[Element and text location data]
>> START
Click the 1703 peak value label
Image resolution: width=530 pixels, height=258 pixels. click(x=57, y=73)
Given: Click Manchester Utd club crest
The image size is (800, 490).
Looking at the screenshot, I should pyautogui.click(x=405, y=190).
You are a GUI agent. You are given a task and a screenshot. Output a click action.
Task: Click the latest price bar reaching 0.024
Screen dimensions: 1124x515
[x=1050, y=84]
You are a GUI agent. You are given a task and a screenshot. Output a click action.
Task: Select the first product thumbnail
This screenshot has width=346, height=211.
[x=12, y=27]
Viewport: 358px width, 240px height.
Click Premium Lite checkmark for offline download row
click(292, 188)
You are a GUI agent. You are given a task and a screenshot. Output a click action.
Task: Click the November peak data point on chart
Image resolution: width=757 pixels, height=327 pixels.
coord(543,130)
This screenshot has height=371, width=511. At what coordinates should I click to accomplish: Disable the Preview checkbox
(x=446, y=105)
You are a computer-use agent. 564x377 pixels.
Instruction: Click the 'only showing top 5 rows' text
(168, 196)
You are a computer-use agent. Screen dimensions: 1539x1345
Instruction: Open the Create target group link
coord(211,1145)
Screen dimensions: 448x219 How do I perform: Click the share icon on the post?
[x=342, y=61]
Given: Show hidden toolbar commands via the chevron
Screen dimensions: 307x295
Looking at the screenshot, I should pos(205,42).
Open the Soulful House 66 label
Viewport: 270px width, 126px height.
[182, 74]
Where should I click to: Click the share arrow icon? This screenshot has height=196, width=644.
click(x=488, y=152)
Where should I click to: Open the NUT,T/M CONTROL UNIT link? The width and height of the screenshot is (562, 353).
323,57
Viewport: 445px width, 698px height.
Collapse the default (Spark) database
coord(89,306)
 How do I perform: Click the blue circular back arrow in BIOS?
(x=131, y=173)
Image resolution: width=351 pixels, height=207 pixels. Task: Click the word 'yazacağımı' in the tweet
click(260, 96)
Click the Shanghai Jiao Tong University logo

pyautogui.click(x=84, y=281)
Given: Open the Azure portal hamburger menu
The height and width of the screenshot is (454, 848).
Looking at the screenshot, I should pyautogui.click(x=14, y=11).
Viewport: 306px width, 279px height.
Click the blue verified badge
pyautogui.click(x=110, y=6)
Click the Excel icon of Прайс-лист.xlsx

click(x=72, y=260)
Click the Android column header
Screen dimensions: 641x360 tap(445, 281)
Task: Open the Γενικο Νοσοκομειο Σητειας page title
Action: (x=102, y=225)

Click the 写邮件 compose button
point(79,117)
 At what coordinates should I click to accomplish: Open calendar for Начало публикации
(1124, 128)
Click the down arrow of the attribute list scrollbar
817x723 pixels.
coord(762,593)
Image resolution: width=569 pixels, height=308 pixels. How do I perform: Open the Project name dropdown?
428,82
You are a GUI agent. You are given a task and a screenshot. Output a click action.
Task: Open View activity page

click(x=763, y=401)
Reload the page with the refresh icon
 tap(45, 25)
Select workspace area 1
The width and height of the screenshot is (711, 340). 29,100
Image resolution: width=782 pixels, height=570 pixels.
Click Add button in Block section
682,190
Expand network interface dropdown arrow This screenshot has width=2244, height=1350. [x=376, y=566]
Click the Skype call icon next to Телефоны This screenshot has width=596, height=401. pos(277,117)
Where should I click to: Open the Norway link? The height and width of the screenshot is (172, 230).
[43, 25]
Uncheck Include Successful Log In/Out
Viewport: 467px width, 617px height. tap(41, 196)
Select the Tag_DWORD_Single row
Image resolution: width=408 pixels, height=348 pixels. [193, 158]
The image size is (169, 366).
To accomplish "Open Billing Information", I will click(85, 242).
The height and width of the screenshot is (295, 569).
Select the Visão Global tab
>> END
Please write out again the lines from the line with "Click the Android column header" to the line with "point(79,117)", changing "compose button" to "compose icon" and keeping everything else the same.

Result below:
Click the Android column header
Screen dimensions: 641x360 tap(445, 281)
Task: Open the Γενικο Νοσοκομειο Σητειας page title
Action: (x=102, y=225)

Click the 写邮件 compose icon
point(79,117)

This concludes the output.